» Exercise brief
How many lines in the records below hold the word "options"? Answer with the number alone.

» Input material
========================

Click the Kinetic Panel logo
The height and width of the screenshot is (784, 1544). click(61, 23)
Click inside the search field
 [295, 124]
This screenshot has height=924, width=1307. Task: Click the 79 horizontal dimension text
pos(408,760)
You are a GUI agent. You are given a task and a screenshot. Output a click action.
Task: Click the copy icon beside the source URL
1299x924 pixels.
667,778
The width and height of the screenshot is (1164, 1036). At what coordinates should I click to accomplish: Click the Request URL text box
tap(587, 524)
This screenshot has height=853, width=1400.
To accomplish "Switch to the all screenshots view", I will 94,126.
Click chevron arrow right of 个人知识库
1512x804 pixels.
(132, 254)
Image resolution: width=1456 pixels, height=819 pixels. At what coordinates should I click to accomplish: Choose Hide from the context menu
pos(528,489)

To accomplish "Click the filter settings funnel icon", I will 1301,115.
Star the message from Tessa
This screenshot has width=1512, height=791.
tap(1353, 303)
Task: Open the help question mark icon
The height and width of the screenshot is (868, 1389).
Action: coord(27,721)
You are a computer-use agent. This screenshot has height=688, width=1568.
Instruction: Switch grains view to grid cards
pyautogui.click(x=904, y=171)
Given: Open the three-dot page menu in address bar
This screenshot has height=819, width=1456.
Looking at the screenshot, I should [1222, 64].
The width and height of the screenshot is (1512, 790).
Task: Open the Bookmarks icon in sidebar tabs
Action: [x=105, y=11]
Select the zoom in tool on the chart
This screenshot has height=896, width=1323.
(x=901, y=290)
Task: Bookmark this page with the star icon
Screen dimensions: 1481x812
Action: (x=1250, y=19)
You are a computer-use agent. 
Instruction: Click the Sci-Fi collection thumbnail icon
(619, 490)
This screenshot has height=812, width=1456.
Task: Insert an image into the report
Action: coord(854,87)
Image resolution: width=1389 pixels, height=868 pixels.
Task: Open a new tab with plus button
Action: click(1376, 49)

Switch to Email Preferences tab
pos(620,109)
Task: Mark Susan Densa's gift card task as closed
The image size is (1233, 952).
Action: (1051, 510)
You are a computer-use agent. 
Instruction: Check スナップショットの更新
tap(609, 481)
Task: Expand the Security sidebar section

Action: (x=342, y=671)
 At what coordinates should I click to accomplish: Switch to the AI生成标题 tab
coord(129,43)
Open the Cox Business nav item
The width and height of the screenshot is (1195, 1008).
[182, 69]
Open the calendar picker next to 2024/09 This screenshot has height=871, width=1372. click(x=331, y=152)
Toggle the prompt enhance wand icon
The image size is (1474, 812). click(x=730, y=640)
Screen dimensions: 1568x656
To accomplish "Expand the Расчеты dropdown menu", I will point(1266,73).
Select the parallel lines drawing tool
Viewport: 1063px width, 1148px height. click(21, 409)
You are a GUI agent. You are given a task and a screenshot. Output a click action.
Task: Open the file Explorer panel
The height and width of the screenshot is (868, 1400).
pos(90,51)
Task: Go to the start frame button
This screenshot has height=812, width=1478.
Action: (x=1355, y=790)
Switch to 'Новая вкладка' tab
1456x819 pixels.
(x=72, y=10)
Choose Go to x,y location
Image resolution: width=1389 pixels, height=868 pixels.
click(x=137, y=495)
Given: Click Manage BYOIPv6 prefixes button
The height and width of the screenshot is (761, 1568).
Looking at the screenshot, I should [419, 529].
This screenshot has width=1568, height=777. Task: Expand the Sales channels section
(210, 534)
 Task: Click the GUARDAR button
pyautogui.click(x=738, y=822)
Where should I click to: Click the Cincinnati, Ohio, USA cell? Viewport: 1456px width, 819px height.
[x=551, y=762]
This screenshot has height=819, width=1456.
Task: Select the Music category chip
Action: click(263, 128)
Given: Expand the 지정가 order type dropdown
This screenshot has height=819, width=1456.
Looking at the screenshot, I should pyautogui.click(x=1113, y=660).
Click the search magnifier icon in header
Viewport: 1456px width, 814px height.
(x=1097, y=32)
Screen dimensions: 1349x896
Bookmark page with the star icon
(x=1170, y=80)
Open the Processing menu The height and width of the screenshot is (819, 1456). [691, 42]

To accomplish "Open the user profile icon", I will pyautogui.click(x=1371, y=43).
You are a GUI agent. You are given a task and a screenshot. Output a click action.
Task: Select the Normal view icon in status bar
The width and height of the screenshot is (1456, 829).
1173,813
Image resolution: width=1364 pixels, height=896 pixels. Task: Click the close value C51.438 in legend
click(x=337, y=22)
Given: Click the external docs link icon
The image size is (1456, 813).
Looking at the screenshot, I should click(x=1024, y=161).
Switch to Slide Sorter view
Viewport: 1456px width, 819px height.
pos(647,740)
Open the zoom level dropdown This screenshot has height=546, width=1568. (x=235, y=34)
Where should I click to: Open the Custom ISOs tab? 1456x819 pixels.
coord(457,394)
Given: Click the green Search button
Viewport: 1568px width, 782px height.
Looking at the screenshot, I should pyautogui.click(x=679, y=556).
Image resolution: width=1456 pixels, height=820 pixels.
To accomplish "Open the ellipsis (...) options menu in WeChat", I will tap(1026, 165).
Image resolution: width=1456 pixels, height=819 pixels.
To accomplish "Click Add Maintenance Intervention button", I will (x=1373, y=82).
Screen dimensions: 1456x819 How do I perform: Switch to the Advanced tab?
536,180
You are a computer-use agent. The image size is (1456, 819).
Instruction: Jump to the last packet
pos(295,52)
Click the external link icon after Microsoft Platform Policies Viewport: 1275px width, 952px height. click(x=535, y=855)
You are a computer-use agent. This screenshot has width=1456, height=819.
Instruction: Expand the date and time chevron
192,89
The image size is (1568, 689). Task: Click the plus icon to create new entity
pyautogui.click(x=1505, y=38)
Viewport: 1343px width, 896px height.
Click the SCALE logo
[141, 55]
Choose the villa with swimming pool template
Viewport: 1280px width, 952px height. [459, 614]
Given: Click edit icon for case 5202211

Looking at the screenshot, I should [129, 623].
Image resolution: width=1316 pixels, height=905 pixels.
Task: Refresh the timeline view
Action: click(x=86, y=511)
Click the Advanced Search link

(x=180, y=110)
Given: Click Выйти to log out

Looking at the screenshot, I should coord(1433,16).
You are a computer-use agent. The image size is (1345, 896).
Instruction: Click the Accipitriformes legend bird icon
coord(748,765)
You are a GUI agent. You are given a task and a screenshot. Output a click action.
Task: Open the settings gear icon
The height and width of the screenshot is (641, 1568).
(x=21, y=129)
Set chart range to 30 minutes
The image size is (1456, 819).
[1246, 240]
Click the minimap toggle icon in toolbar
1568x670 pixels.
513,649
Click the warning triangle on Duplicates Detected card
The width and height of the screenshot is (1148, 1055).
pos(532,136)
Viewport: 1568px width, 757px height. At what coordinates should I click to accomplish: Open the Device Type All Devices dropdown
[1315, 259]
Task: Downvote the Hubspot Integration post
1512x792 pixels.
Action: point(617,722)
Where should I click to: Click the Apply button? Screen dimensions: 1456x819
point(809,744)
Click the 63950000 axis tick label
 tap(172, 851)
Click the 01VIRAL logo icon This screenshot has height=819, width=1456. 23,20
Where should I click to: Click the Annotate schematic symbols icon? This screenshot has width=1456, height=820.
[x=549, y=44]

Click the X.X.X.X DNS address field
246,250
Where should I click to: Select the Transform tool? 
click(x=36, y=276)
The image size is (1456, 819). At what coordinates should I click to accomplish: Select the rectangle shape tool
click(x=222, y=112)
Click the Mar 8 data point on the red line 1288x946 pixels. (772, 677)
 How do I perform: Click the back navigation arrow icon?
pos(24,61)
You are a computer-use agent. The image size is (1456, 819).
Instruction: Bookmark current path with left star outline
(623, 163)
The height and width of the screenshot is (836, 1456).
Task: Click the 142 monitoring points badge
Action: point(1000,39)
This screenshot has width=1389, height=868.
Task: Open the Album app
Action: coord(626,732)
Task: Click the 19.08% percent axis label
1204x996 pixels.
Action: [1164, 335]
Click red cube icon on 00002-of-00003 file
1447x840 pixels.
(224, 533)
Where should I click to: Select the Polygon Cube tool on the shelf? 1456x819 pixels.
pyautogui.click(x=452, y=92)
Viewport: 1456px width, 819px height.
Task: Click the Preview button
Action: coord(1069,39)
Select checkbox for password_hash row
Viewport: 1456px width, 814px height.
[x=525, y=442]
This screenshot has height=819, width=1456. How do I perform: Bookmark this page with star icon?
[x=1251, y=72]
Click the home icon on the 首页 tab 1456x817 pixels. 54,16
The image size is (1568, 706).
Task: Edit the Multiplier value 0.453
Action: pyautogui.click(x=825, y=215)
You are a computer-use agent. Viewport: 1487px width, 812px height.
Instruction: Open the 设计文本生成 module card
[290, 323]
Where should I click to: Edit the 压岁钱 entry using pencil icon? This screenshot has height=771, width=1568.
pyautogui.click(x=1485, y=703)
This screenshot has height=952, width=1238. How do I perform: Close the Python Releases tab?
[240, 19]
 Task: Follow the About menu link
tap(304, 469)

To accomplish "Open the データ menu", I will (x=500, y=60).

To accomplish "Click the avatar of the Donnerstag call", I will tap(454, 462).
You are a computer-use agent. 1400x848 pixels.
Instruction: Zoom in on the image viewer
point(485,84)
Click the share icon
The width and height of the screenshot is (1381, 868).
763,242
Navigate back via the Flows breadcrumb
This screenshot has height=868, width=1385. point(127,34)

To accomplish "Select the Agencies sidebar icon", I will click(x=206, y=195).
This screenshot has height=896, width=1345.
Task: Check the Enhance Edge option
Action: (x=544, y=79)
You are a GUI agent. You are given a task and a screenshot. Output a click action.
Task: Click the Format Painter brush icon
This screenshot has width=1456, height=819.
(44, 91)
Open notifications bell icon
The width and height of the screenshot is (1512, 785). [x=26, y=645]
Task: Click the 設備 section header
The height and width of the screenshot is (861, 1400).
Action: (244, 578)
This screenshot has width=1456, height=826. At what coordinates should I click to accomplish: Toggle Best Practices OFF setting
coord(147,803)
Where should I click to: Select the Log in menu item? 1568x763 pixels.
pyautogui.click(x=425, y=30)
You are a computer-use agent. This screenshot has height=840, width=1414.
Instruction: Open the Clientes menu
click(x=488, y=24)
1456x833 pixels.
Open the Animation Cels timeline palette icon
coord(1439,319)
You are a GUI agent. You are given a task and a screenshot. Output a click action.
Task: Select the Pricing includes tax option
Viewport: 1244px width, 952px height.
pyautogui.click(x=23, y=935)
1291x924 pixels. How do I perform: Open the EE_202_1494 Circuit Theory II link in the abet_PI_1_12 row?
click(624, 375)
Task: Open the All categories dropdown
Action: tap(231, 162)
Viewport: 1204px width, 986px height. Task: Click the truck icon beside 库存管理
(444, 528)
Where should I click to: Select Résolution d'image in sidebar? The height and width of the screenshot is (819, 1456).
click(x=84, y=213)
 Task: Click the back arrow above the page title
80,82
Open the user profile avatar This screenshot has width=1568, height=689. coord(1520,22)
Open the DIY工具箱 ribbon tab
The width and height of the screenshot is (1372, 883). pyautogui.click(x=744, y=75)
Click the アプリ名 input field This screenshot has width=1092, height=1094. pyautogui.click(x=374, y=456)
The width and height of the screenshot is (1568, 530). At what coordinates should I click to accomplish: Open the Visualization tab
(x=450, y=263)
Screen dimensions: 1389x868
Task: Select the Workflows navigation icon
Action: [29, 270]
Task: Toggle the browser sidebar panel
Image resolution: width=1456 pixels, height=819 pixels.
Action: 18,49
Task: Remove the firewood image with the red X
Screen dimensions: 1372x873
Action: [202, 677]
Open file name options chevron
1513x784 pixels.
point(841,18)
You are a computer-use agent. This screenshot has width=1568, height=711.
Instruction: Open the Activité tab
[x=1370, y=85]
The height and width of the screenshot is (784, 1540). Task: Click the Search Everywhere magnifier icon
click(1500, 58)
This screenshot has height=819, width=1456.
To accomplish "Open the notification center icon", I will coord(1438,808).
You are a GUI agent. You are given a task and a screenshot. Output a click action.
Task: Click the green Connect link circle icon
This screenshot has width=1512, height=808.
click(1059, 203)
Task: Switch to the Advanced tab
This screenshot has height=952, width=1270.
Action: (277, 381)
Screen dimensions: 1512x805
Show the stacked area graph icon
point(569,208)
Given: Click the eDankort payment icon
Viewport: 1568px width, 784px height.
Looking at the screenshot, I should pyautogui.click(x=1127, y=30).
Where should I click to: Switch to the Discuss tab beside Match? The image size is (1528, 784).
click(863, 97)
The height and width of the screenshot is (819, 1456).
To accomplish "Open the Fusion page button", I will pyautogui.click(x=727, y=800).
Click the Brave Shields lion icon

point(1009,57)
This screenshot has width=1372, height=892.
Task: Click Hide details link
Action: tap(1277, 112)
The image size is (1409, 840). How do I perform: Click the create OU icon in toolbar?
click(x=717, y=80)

========================

» Response for this exercise
2